Transformers are also perfectly suited for exploiting modern supercomputer architecture where a single transformer can train faster by simultaneously using many parallel CPUs, the computer chip found on average laptops, GPUs, the hardware of choice for deep-learning models, or TPUs, Google’s custom Tensor Processing Unit chips.  

They’re also data-hungry, perfect for learning on enormous data sets. And finally, Elnaggar points to recent research proving that transformers are Graph Neural Networks – which means that from the sequence of amino acids a transformer is well suited to implicitly learn information about the structure of a protein.  

ProtTrans continues to send ripples through the world of biotechnology. “The work these guys have done is saving lives,” says InstaDeep’s Nicolas Lopez Carranza. 

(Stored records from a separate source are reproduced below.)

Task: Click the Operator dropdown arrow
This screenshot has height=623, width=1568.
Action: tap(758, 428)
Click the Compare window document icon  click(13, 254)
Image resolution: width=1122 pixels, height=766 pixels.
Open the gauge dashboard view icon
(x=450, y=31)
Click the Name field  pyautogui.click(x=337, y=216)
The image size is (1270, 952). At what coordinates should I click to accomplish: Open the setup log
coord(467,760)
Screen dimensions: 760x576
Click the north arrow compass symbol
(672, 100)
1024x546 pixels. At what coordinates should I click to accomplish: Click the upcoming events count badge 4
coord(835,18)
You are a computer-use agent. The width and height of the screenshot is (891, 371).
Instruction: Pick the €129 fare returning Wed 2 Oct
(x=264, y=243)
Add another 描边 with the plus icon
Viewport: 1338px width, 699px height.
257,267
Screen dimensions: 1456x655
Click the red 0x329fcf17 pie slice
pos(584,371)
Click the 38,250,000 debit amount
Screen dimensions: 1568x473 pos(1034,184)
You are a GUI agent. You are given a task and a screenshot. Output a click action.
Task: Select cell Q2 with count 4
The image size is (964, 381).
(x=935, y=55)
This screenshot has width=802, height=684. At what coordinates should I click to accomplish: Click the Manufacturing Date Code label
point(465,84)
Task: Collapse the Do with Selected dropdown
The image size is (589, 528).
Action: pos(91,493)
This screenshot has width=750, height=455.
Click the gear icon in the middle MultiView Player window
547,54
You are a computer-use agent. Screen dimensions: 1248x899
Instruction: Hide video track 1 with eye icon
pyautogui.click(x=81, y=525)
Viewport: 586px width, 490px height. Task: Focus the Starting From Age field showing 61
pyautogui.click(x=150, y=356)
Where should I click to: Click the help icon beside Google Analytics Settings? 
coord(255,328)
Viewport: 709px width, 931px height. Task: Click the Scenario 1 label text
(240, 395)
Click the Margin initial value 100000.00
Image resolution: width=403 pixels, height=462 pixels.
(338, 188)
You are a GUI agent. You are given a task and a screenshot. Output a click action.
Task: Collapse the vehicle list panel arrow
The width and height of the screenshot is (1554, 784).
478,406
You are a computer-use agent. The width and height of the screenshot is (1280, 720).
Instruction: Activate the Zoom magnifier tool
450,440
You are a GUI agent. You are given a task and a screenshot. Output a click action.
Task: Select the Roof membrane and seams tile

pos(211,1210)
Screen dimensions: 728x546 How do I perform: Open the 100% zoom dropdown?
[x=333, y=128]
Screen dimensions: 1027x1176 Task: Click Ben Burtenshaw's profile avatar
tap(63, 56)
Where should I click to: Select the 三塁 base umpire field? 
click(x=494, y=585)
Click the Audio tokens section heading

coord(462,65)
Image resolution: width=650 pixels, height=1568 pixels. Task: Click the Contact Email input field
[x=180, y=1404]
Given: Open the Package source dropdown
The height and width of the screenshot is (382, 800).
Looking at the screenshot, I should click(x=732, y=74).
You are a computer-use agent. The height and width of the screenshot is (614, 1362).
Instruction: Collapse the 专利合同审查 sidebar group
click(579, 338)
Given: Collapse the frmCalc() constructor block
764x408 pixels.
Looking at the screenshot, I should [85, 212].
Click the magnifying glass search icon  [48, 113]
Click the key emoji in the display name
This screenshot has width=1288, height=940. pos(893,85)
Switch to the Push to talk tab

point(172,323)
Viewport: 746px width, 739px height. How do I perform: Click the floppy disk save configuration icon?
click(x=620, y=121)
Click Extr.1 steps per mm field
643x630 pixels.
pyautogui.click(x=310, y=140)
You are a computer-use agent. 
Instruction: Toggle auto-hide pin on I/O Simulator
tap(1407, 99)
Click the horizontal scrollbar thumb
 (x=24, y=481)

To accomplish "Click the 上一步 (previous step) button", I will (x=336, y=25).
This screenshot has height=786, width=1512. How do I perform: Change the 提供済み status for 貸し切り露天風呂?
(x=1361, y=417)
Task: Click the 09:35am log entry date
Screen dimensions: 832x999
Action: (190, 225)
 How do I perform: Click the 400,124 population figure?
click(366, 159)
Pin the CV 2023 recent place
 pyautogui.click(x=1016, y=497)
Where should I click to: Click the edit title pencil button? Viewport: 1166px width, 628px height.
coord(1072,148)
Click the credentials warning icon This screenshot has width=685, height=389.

He credits Elnaggar and Heinzinger with influencing his team’s work in developing the AI protein design platform DeepChain.

“On the DeepChain team, we realised very quickly the value of ProtTrans,” he says, adding the platform’s machine-learning predictors abilities incorporate ProtTrans protein sequence-analysing powers. 

“It allowed us to analyse proteins’ evolutionary landscape with a new pair of special goggles,” Lopez Carranza says, pointing to features like  DeepChain’s Playground, which can help users better analyse protein sequences in completely new and different ways thanks to ProtTrans. Tools like this are empowering researchers to design new disease therapeutics, vaccines and potential cures.

For those without access to a Summit supercomputer or thousands of GPUs, InstaDeep has helped provide open-source bio-transformers and hundreds of millions of pre-computed protein embeddings to help democratise ProtTrans advances. The aim is to help researchers solve their own protein problems as part of the open-source DeepChain Apps initiative (see page 9).

Heinzinger, still a PhD candidate and now co-author on several state-of-the-art papers, reflects on the journey.  

“Remember I mentioned I thought that it was highly unlikely that we could beat the state-of-the-art using only a single protein sequence?” Heinzinger asks. “I see how I was wrong there – luckily. 

“The reality is, looking back, it does not seem that difficult anymore,” he adds. “It was more or less having this idea first and realising it’s actually worth trying.”